The learning processing unit 153 acquires, from the learning data table 141, a combination of the image data (positive example) and the image data (positive example), a combination of the image data (positive example) and the composite image data (negative example), or a combination of the composite image data (negative example) and the composite image data (negative example).

The learning processing unit 153 inputs the combination of the positive example and positive example, the combination of the positive example and the negative example, or the combination of the negative example and the negative example to the Backbone 41 included in the machine learning model 40, and calculates the cross-entropy error (Contrastive Loss) on the basis of Formula (1).

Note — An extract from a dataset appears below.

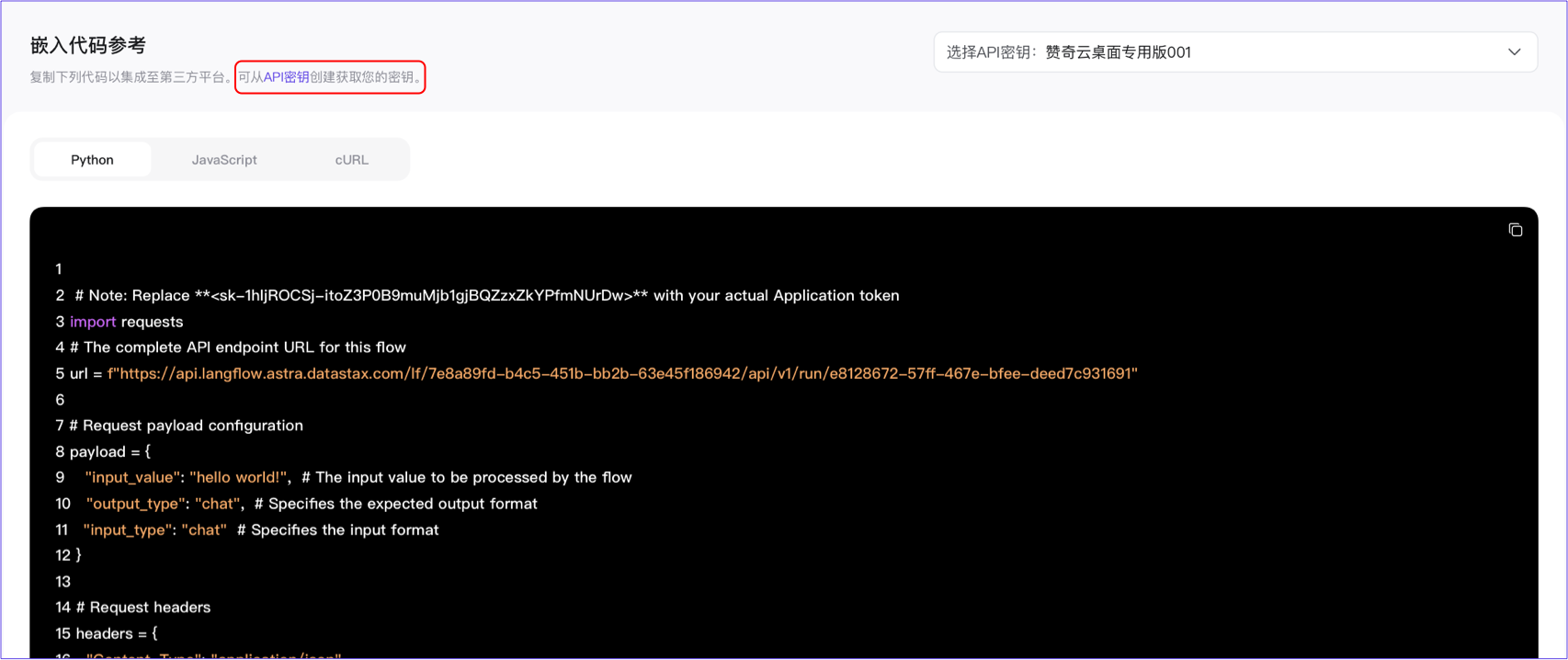Click the closing brace on line 12

tap(78, 555)
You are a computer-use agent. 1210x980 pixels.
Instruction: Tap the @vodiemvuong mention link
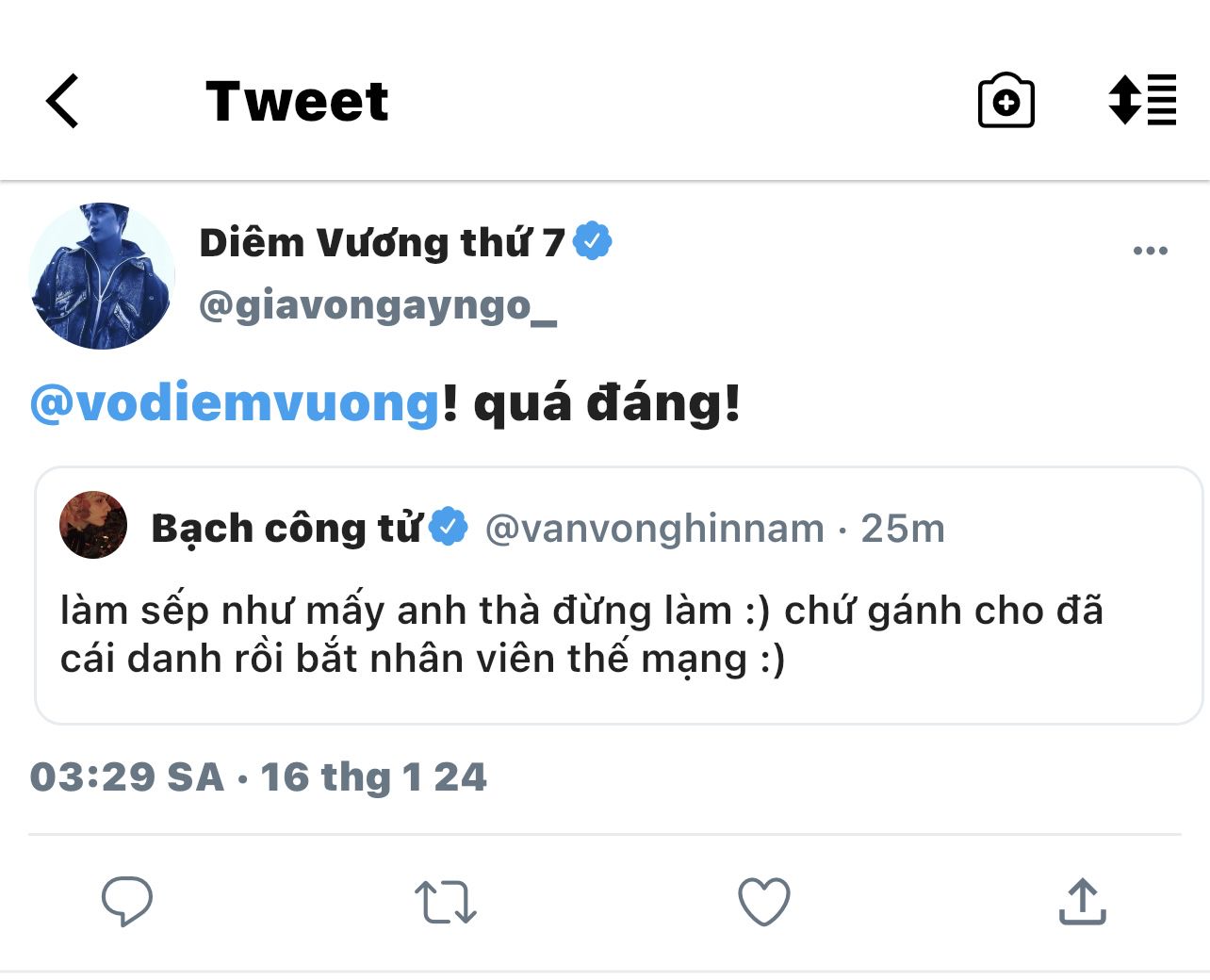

The learning processing unit 153 acquires an output result from the Decoder 44 by inputting the positive example to the Backbone 41 included in the machine learning model 40. The learning processing unit 153 compares the annotation data corresponding to the image data with the output result obtained from the Decoder 44, and calculates the Bounding Box Loss, the Object Category Loss, and the Action Loss.

The learning processing unit 153 performs machine learning on the parameters for the Encoder 43 and the Decoder 44 that are included in the machine learning model 40 on the basis of the error backpropagation method such that the overall error obtained by adding the cross-entropy error to the Bounding Box Loss, the Object Category Loss, and the Action Loss decreases.

The inference unit 154 uses the machine learning model 40 that has been trained by the learning processing unit 153, and infers which object is affected by the motion of the person. The processes performed by the inference unit 154 correspond to the processes described above in FIG. 7.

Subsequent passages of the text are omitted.